Il papa e la guerra

Nessuno può chiedere al papa regnante «di diventare il cappellano della Nato», né lo si può criticare per il fatto che usi prudenza nel parlare «del conflitto in Ucraina»1. Se le contestazioni al pontefice potessero ridursi a quella richiesta e a quella critica, il costituzionalista cattolico Stefano Ceccanti avrebbe ragione da vendere. Ma, in realtà, al papa si può e, filialmente o fraternamente, si deve rimproverare altro. Il papa, spiega Ceccanti, ha sempre riconosciuto l’esistenza di un aggredito e un aggressore, ma di più non può dire semplicemente perché gli corre l’obbligo pastorale di pensare ai circa 150.000 cattolici residenti nella Federazione russa e corrispondenti allo 0,1% della sua popolazione complessiva e di dare spazio alle iniziative diplomatiche della Santa Sede.

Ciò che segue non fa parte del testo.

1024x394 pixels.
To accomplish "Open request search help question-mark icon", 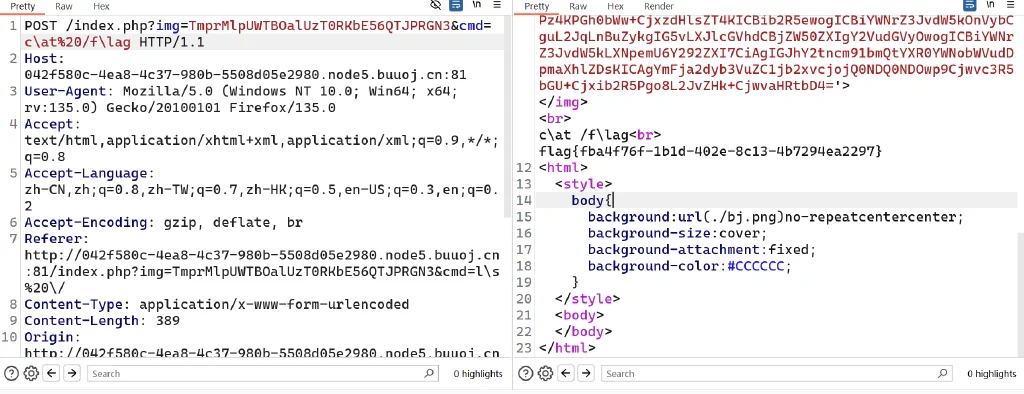I will pos(11,374).
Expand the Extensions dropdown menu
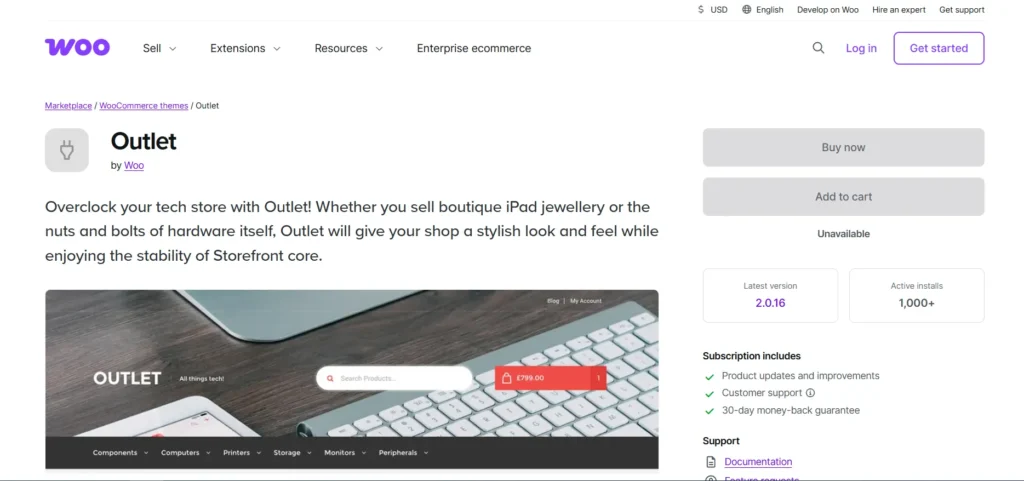 [x=246, y=48]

D’altra parte, rileva il costituzionalista, esiste un pacifismo cattolico che strumentalizza fortemente la posizione del papa e tende a scoraggiare gli sforzi solidaristici europei e italiani verso il popolo ucraino anche o soprattutto in materia di armamenti e di avanzata tecnologia militare, per cui appare del tutto legittimo far diga contro «ricorrenti tentazioni di astratto neutralismo, che derivano da visioni di massimalismo etico», soprattutto alla luce della preziosa «eredità degasperiana e montiniana, protesa alla ricerca del bene possibile», non già di un irrealistico bene perfetto e assoluto, e quindi anche di una pace possibile fondata su un binomio di verità e giustizia. Ma questa lettura appare sin troppo benevola, se non verso il mondo “pacifista” cattolico, certamente verso l’attuale pontificato.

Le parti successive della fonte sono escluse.